Synopsis: Follows the life of a Polish nurse Irene Gut Opdyke who was awarded the Righteous Among the Nations medal for showing remarkable courage in her attempt to save Polish Jews during World War II.

There are so many stories of heroism in the face of the despotic Nazi occupation of Europe during World War II that it’s easy to think that all the stories are simple, but Irena’s Vow proves that there can still be a few unheard stories that are as unique and important as many that have already been told. The film is already one leg up on most others because its focus is on a woman who stood up to tyranny all on her own.

The film is driven by the stellar performance of Sophie Nélisse as Irena Gut Opdyke. Her ability to play subterfuge and a constant anxiety over her charge’s welfare is fabulous. She has an expressive face and large eyes that convey many grand emotions in every scene. She carries the film through each worsening lie she has to perpetrate in order to protect those she is hiding.

The lies are intriguing and border on farce. When she has people in to clean the villa before Major Rugmer (Dougray Scott) moves in, she has to deftly maneuver the workers outside for a picnic so her charges can move quickly from the cellar to the attic for the cellar cleaning. She has to explain away extra dishes and how she can serve guests at a party and cook the entire meal herself. She drugs Rugmer in order to shift the people she’s hiding from one room to another. There is a scene in which Rugmer wakes up at night, because he hears small scratching sounds in the cellar. He doesn’t find anything, but when Irena comes in to get the breakfast started he calls for exterminators because they have rats.

It feels as if Dougray Scott’s performance veers too far toward humor in many of the scenes he’s in. He becomes a bit hammy at times as the shouting, fussy Nazi commander who is somehow blinded to what’s going on in his house. It’s almost as if he read the script as a Jojo Rabbit more than a Schindler’s List. That may be a fault of Louise Archambault’s direction as well, though, as some of her other scenes have a strange tonal dissonance between character and scene, especially where Nazis are concerned.

While Archambault should be praised for her disinterest in wallowing in her most violent scenes, the scenes themselves are undercut by the mustache twirling villain of the film, SS officer Rokita (Maciej Nawrocki).
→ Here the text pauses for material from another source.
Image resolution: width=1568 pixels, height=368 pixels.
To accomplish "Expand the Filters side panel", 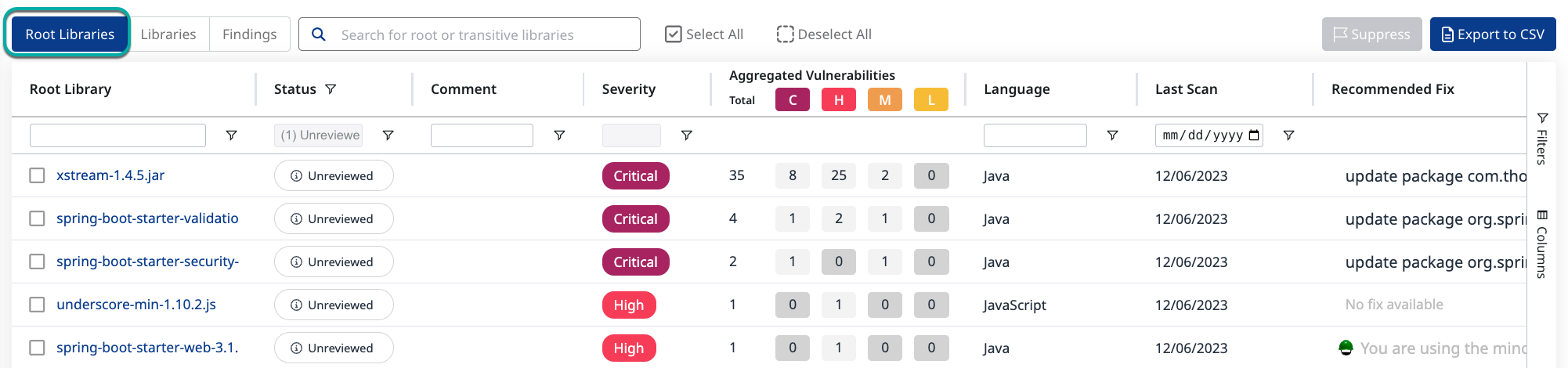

This criticism is not meant to undercut the actual atrocities perpetrated by Nazis on the civilian populations. There were horrific crimes committed by these horrific men and we can’t forget the truth of what they did in the name of white supremacy. Yet, the point could be made without going toward Hans Landa villainy when Amon Goeth’s evil was just as cruel, but far less Snidely Whiplash. 

Rokita brutally executes someone in the streets, which is one of the catalysts for Irena wanting to help, but his second scene of terror is more horrific and unsettling. He forces civilians to watch as he hangs the family of Jews, children and all, with the family of Poles that harbored them, also children and all. The scene is effective as a warning for Irena, but when it lingers on Rokita’s perverse glee even focusing on his lazy conducting of the music that plays, it shifts into far stranger territory that detracts from the story at hand.

In spite of these sort of tonal shifts, the film is well made. One particular scene is a fabulous alchemy of Archambault’s direction, Paul Sarossy’s cinematography, and Arthur Tarnowski’s editing. As Rugmer throws a Christmas party upstairs, the Jews in their hiding place light candles and sing for Hanukkah. The Christmas festivities turn from an aggressive singing of “O Tannenbaum” into a bacchanalia of jazz and drink and the muted celebration below becomes emotional as the people remember more songs and think of the family they left behind. It’s a terrific companion sequence as those in hiding wait out the fall of the empire that they can see will come any day now from the papers smuggled down to them.

Irena’s Vow is an intriguing thriller that will keep you interested. While the Nazi’s antics are a bit of a distraction, Irena’s journey is enough to keep the movie well above water. The film is tense, heartbreaking and, in the end, full of hope. Irena’s Vow is a World War II civilian tale that is more than just a historical record, but a harrowing saga as well.